:: Data for this exercise ::

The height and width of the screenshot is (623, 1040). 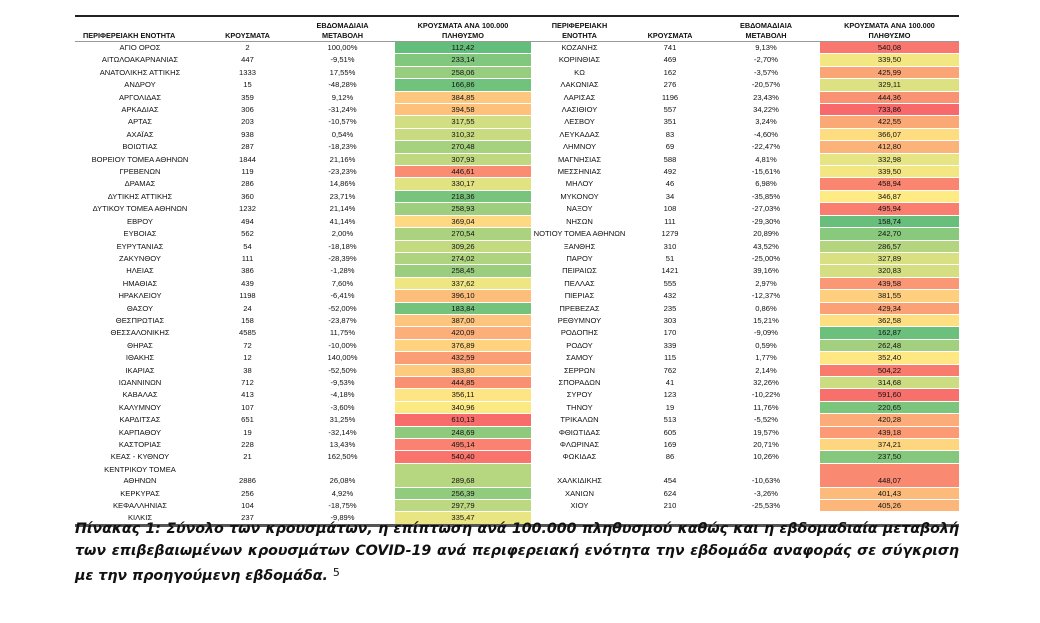 What do you see at coordinates (890, 29) in the screenshot?
I see `header-per-100k-right: ΚΡΟΥΣΜΑΤΑ ΑΝΑ 100.000 ΠΛΗΘΥΣΜΟ` at bounding box center [890, 29].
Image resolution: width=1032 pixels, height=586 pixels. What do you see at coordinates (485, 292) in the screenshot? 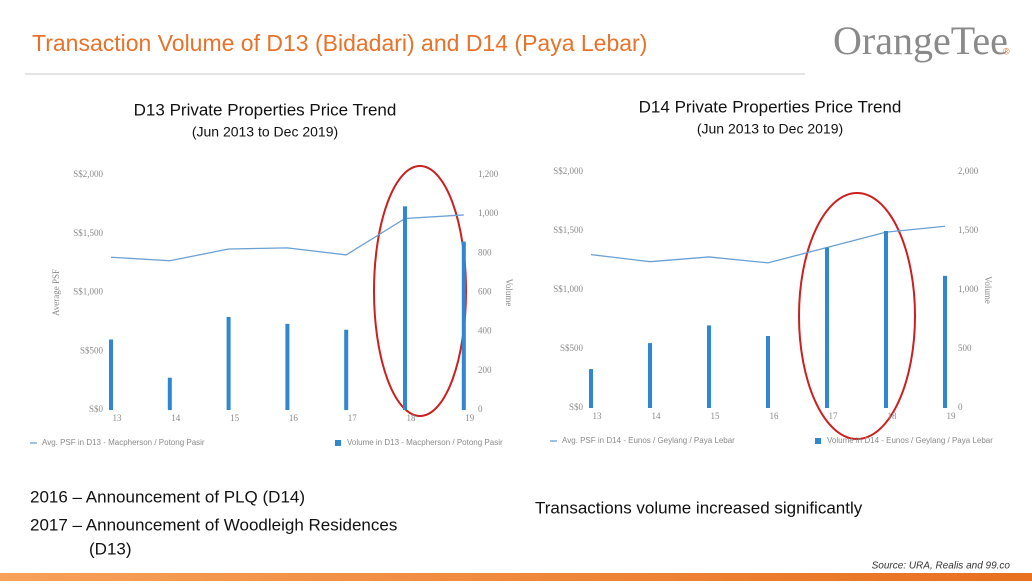
I see `y2-tick-label: 600` at bounding box center [485, 292].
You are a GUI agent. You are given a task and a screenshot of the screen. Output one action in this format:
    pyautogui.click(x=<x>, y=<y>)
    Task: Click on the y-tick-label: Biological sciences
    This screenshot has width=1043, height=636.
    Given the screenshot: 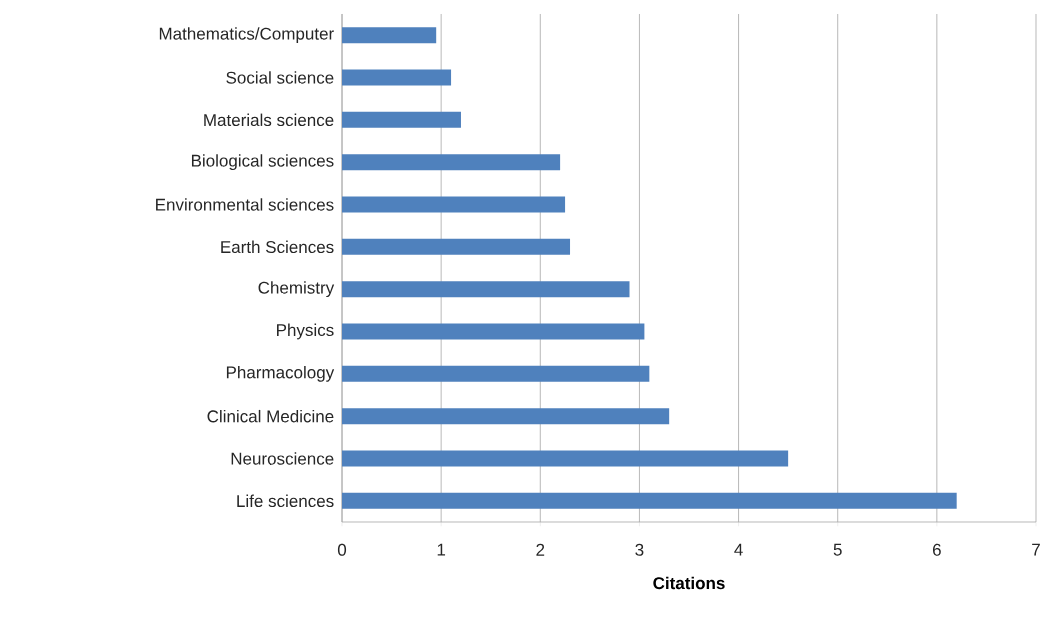 What is the action you would take?
    pyautogui.click(x=262, y=162)
    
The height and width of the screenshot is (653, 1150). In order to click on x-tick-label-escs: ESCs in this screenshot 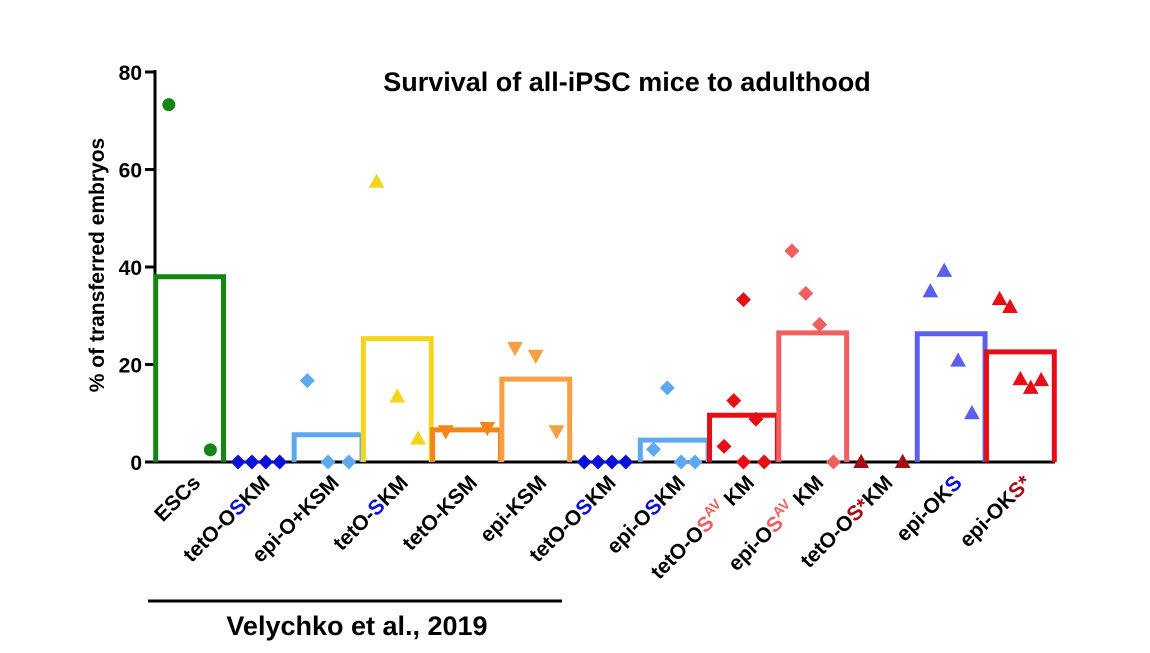, I will do `click(178, 498)`.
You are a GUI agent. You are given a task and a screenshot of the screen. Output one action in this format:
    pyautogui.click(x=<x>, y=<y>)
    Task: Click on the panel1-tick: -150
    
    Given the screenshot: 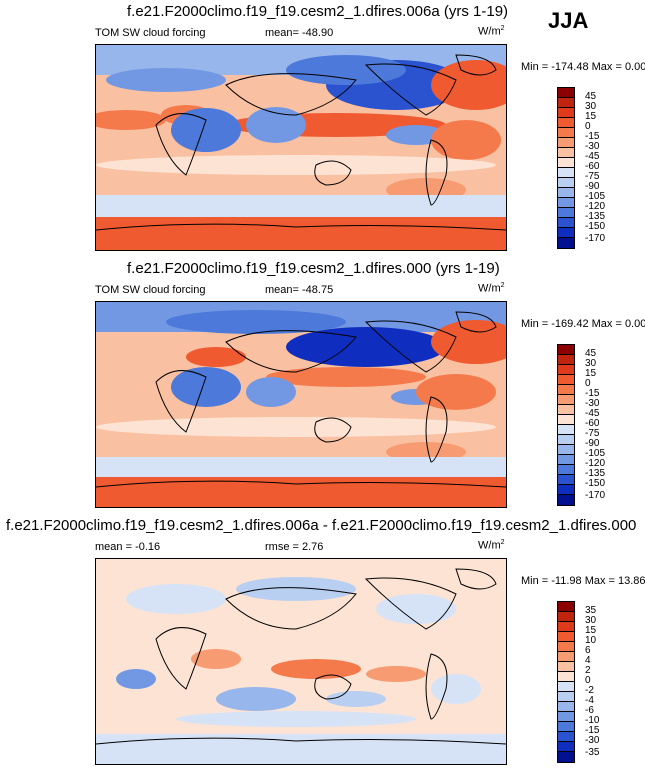 What is the action you would take?
    pyautogui.click(x=596, y=226)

:::

Goal of the exercise =
Set out as a numbered list the lines from the one containing "Image resolution: width=1032" through the one containing "center [485, 292].", skipping any blank lines. Leave the pictures out of the answer.

Output for this exercise =
1. Image resolution: width=1032 pixels, height=586 pixels. What do you see at coordinates (485, 292) in the screenshot? 
2. I see `y2-tick-label: 600` at bounding box center [485, 292].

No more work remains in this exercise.